Plus précisément, l’objectif de l’accord vise à renforcer la coopération dans le cadre de la justice pénale, principalement par l’échange d’informations relatives aux empreintes génétiques et dactyloscopiques, en vue de prévenir, d’enquêter, de détecter et de poursuivre les infractions liées à la criminalité grave et en particulier au terrorisme.

Le champ d’application couvre les crimes et délits énumérés en annexe ainsi que toutes les infractions punies d’une peine privative de liberté égale ou supérieure à trois ans.

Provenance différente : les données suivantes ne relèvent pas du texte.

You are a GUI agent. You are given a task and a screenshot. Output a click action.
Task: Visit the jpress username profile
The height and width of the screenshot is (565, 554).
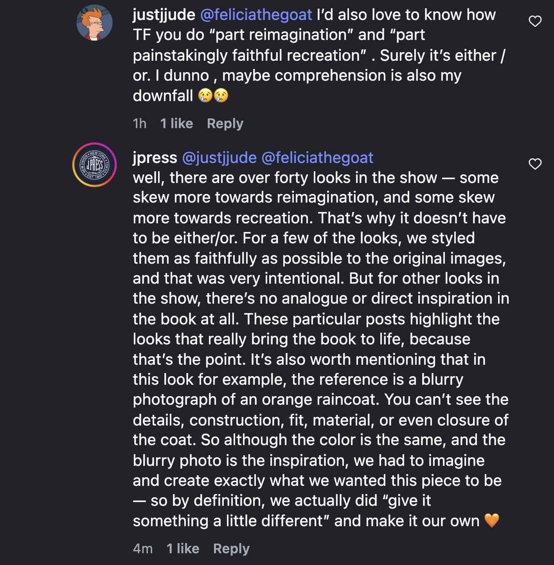point(155,157)
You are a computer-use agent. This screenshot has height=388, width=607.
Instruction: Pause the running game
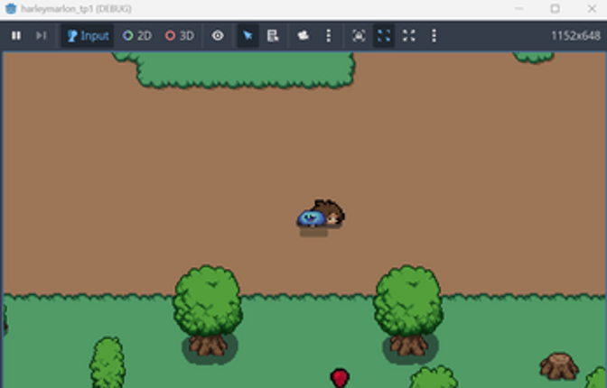(16, 36)
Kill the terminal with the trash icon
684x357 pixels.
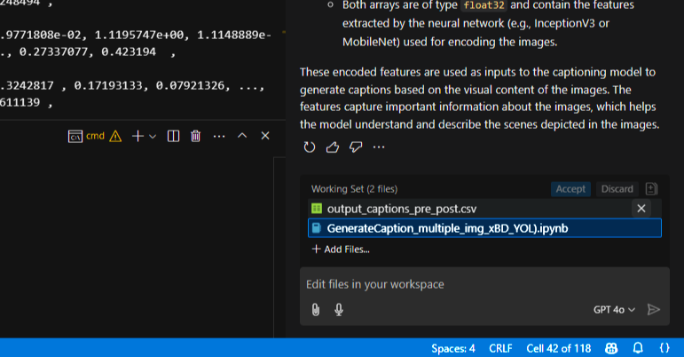[195, 136]
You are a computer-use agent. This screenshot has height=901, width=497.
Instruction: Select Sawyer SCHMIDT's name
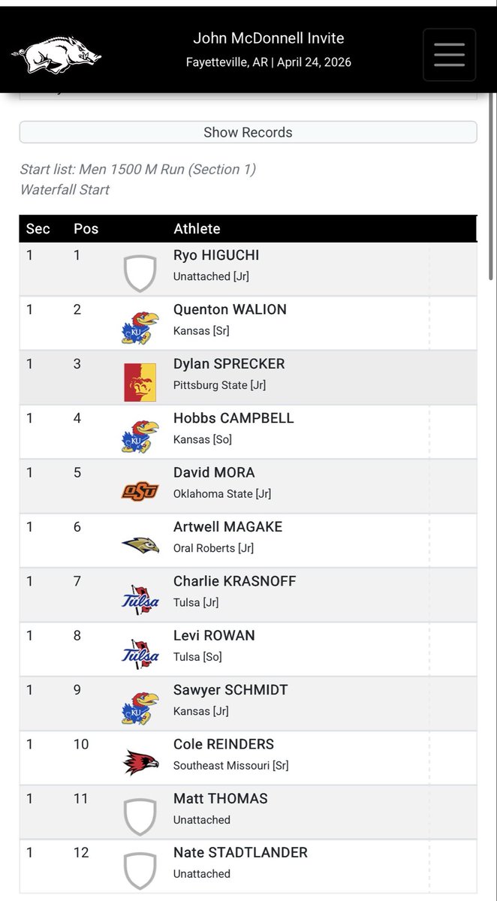click(230, 690)
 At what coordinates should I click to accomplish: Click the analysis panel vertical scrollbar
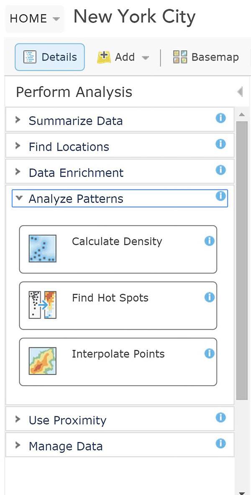[241, 259]

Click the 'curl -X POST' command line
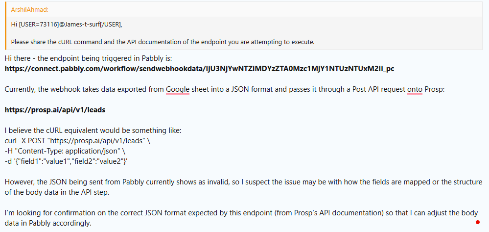point(77,141)
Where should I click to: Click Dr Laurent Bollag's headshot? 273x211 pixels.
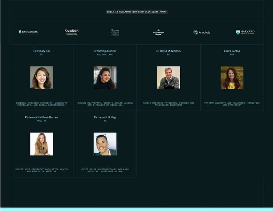tap(105, 144)
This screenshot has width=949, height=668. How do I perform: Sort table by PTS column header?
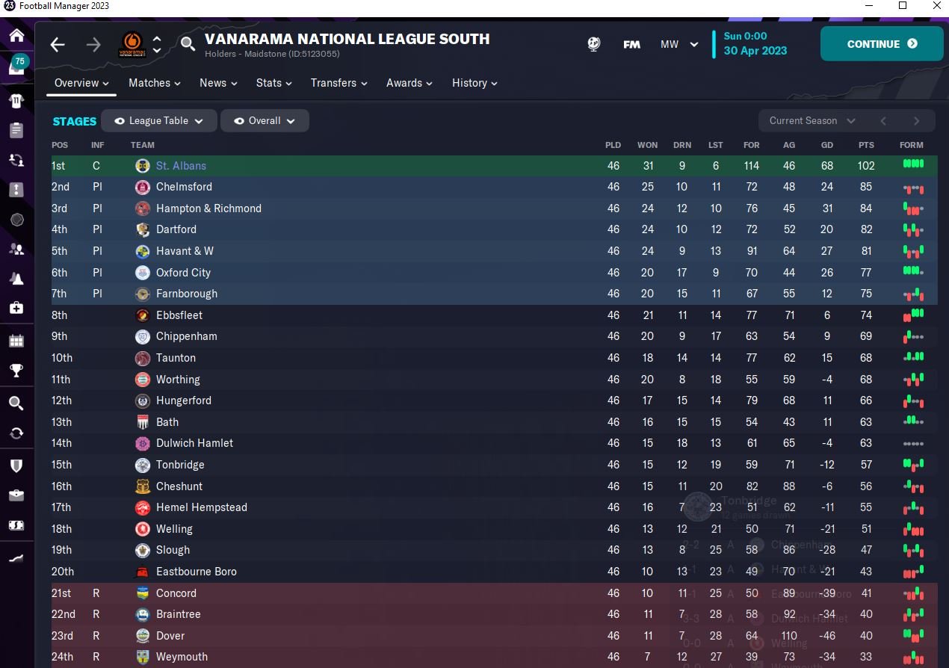point(866,145)
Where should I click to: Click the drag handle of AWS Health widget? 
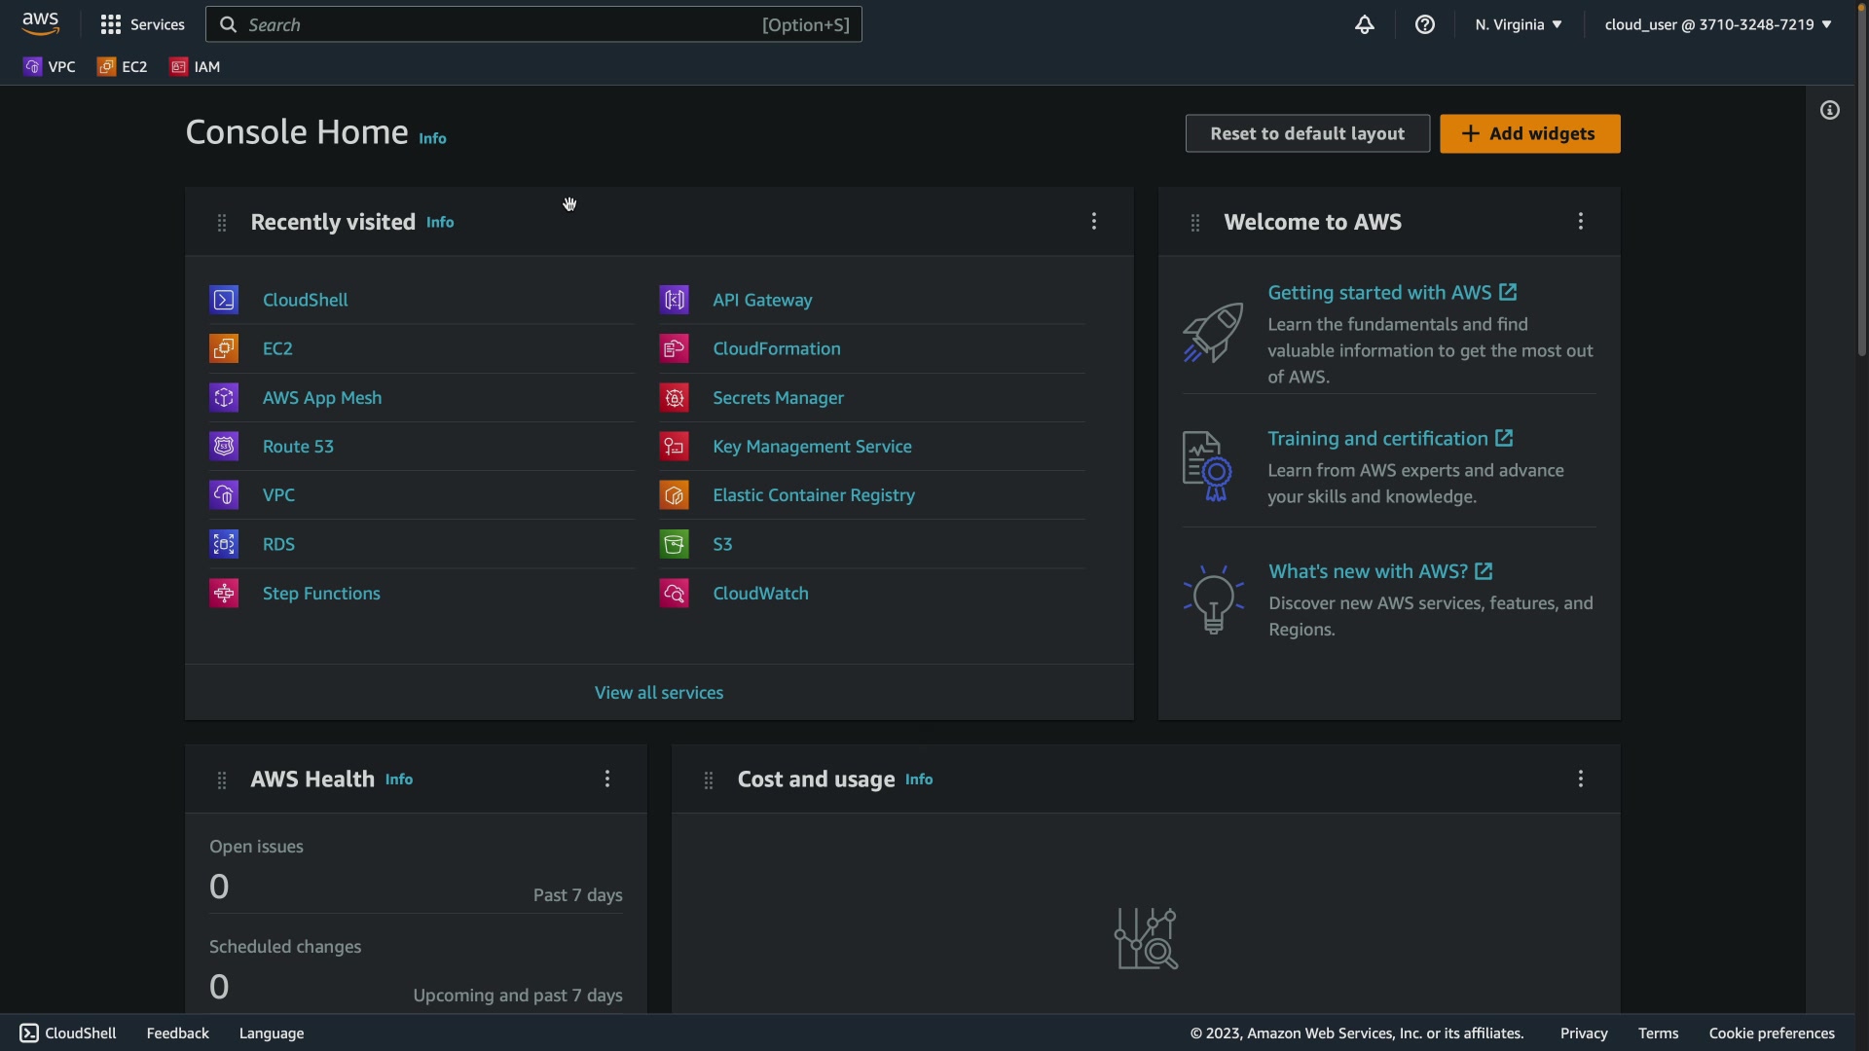[222, 780]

Ainsi défini, ce champ correspond à la définition de crime grave visée à l’article 2, paragraphe 2, de la décision-cadre n° 2002/584/JAI du 13 juin 2002 relative au mandat d’arrêt européen et aux procédures de remise entre États membres. Elle est donc plus stricte que pour l’application de l’accord Prüm (infractions punies d’une peine privative de liberté égale ou supérieure à un an), qui a été retenue dans les accords signés par nos partenaires européens avec les États-Unis. Il s’agit ainsi d’une spécificité de l’accord signé avec la France d’avoir limité les consultations à des crimes d’une particulière gravité.

Votre Rapporteur s’est interrogé sur la manière dont les accords équivalents signés entre les États-Unis et nos partenaires européens étaient dans les faits appliqués. Les États-membres n’ayant pas fait de publicité des accords signés avec les États-Unis, il est difficile d’obtenir des informations et les autorités américaines respectent le principe de confidentialité dans le cadre d’accords bilatéraux signés avec leurs partenaires.

Néanmoins, l’Ambassade des États-Unis a donné plusieurs exemples de transmissions de données biométriques d’individus en fuite à des pays qui avaient déjà eu affaire à eux lors d’enquêtes criminelles :

le FBI a fourni des données biométriques à un pays européen signataire relatives à une personne recherchée aux États-Unis pour fraude électronique et blanchiment d’argent. Le pays partenaire a établi une correspondance à partir de sa base de données avec un individu qui avait été arrêté pour l’utilisation de documents falsifiés ;

• le FBI a fourni des données biométriques à un pays européen signataire relatives à une personne recherchée aux États-Unis pour possession de cocaïne avec intention de la distribuer. Le pays partenaire a établi une correspondance à partir de sa base de données avec un individu qui avait été arrêté pour vol de véhicule ;

• le FBI a fourni des données biométriques à un pays européen signataire de l’Accord PCSC relatives à une personne recherchée aux États-Unis pour homicide. Le pays partenaire a établi une correspondance à partir de sa base de données avec un individu qui avait été arrêté dans le pays partenaire pour vol de véhicule ;

• le FBI a fourni des données biométriques à un pays européen signataire relatives à une personne recherchée aux États-Unis pour fraude bancaire, complot en vue de commettre une fraude bancaire et vol d’identité aggravé. Le pays partenaire a établi une correspondance à partir de sa base de données avec un individu qui avait été arrêté pour vol de véhicule.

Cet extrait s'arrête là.